PNG ministers demand sacking of speaker over parliament vandalism

PNG ministers demand sacking of speaker over parliament vandalism

Updated 13 December 2013, 17:36 AEDT

A group of eight Papua New Guinea cabinet ministers have demanded the sacking of the parliamentary speaker, Theo Zurenoc.

This follows the Speaker ordering the removal and partial destruction of carved heads and parts of totem poles at Parliament House, which he says represent evil spirits.

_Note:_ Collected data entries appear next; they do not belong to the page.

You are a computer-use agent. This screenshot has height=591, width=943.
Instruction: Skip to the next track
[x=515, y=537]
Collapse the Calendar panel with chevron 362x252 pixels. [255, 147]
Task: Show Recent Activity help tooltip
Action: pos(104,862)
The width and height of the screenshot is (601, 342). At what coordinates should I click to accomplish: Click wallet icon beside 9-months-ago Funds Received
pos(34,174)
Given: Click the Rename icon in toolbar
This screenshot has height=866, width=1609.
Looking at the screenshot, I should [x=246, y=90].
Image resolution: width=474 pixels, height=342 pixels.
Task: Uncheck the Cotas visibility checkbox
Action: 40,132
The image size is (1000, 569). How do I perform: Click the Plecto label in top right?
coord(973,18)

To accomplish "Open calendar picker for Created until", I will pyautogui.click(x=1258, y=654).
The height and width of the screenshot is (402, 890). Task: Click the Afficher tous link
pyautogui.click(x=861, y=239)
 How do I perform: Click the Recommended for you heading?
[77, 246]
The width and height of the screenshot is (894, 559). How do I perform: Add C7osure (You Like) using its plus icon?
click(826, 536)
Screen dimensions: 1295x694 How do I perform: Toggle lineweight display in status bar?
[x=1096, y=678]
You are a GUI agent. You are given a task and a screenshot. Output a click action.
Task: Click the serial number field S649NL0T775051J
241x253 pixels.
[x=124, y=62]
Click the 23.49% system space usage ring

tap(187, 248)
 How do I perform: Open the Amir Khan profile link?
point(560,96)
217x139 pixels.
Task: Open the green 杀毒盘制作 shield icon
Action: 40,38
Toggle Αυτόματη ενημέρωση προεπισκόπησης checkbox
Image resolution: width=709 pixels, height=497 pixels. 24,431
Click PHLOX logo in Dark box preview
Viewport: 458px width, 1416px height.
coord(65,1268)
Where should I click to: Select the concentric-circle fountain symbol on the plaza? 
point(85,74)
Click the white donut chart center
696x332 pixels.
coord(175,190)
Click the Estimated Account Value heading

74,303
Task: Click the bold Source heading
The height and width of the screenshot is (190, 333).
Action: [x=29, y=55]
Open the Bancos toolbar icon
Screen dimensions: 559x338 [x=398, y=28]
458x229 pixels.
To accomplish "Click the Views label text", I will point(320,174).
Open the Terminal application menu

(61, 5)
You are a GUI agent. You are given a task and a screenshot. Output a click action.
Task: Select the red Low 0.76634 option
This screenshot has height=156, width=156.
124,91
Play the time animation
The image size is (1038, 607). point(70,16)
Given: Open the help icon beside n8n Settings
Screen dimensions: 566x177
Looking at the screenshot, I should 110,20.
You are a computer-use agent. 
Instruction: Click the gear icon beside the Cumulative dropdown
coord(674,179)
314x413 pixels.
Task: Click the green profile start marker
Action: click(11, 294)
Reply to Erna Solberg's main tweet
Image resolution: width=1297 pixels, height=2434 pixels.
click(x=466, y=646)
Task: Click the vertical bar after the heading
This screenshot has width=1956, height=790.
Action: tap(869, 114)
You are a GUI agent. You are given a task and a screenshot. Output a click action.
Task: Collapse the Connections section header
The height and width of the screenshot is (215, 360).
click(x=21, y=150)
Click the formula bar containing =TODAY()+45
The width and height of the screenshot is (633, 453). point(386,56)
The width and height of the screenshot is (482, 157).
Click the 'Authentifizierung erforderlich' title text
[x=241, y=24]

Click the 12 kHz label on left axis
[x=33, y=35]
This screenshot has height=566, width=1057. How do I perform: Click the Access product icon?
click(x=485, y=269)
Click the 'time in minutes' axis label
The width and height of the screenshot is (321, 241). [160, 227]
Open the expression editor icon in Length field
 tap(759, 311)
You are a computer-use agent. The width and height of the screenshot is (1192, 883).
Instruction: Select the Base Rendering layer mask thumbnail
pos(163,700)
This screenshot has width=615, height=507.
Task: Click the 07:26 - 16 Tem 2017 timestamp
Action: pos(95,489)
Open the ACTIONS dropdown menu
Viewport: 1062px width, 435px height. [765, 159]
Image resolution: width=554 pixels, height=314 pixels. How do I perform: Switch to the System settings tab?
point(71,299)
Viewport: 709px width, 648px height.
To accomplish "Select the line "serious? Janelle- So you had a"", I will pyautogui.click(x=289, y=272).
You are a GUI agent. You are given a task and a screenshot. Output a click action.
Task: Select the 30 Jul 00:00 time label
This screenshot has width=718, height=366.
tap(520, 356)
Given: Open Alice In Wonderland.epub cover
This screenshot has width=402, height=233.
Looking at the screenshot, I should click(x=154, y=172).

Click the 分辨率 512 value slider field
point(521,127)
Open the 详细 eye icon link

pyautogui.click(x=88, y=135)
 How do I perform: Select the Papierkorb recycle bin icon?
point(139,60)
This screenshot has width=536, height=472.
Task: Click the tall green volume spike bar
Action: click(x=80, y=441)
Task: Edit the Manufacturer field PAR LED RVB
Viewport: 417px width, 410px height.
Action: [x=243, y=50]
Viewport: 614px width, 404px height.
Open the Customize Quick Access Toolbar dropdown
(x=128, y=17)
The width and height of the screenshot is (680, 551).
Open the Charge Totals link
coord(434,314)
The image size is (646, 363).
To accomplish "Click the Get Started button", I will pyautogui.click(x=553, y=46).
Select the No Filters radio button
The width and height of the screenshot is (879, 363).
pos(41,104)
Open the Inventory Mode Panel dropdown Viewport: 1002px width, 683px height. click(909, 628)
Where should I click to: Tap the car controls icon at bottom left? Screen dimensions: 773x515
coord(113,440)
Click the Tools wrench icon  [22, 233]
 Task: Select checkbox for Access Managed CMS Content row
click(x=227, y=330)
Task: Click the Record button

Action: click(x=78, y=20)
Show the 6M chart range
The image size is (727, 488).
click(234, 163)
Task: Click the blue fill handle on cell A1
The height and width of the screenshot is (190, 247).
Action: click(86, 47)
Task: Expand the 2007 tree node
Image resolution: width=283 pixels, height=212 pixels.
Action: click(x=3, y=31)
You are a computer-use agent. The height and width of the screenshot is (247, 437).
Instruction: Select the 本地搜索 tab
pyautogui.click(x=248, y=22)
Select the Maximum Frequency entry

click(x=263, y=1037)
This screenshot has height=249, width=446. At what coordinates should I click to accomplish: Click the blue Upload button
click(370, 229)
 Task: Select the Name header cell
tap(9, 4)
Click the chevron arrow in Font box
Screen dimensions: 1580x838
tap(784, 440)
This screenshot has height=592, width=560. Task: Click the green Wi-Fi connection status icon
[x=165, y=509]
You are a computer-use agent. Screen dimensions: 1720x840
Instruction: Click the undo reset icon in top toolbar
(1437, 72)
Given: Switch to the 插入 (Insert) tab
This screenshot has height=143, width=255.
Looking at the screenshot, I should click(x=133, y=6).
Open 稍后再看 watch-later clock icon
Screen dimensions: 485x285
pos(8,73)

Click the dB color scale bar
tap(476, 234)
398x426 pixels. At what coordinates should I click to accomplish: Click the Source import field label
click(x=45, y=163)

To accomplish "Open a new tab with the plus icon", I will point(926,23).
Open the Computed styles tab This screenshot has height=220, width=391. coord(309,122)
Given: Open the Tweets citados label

Speaking from Canberra where the ministers are in high level talks with their Australian counterparts, PNG's Public Service Minister Sir Puka Temu says the news is embarrassing to him and his colleagues.

Presenter: Bruce Hill

Speaker: Sir Puka Temu, PNG's Public Service Minister

TEMU: Myself and seven other ministers are in Canberra attending the Ministerial Forum between PNG and Australia. And when we heard that the Speaker had taken such action, we were all very, very disappointed, and the solution as to the reasons why the Speaker had to take that position, based on his own polarised Christian views and position. So we actually SMSed our Honourable Prime Minister, Peter O'Neill, to instruct the Speaker to stop doing that and we think it's nonsense, it's very disappointing and it undermines the cultural and traditions of our country upon which many of us have existed for hundreds-of-thousands of years. And for one leader, the head of the Legislature, the Speaker, to undertake an action without any support from Parliament, I mean, we had just finished a parliament session, the November budget session, all we had to do was to seek support from the parliament, as chair of the parliament. He should have said 'look, this is what I'm thinking and I'm seeking the endorsement from the parliament'. I can vouch that all of us would have rejected the request from the Speaker.
HILL: Our understanding is that the Prime Minister Peter O'Neill, in fact has ordered him not to proceed with any more of these things, but he's actually gone ahead in defiance of this and cut off the tops of the totem poles in Parliament House itself.
TEMU: Ah, it's unbelievable. These are things that our ancestors have developed over the years in PNG and for one leader, so-called head of Legislature, to take such unilateral action, oh, unbelievable.
HILL: How can the Speaker of Parliament get away with doing this?
TEMU: Society should demand his resignation, he has to go. He cannot bring his unilateral Christian values and impose them on a national icon, which is the centrepiece of our young, vibrant democracy. We want to build another chapel in the parliament or what? And we have this beautiful, beautiful designed constructed House of Parliament which everybody's very proud of. Ah, the only thing that is left is that the Speaker has to step down. I demand, and I will ask the PM. It's unforgivable and the Speaker has done this without consultation and that he has to step aside.
HILL: There has been some support for the Speaker's actions on social media and Facebook pages today and some people are suggesting that these images represented unclean spirits or satanic influence on Parliament and they have to go, and they agree with him.
TEMU: Those are, once again, those are polarised Christian views and we know that's a small proportion of the whole of the Christian Church and it does not represent the entire PNG society. And I am dismayed, disappointed, disillusioned as a leader, and someone who holds high value of our traditional cultures. What I always say is we may be a very young democracy, but our traditions and cultures are older than our democracy. We must therefore protect them and make sure that we pass them from generation-to-generation. And because these are things that are part of the PNG position. PNG has specific values, more than 700 different languages, a large array and range of traditions and culture and beautiful artefacts. Many of them are held in some of the best cultural settings around the world, highly valued, and I'm just baffled by the actions of the Speaker. I mean he would have just asked us in Parliament during the last sitting that this is his opinion. Would he get the endorsement from the Parliament. And I know we would not have given it to him. And I know that this is the beginning of the outcry. I will demand that he step down, because this is unacceptable.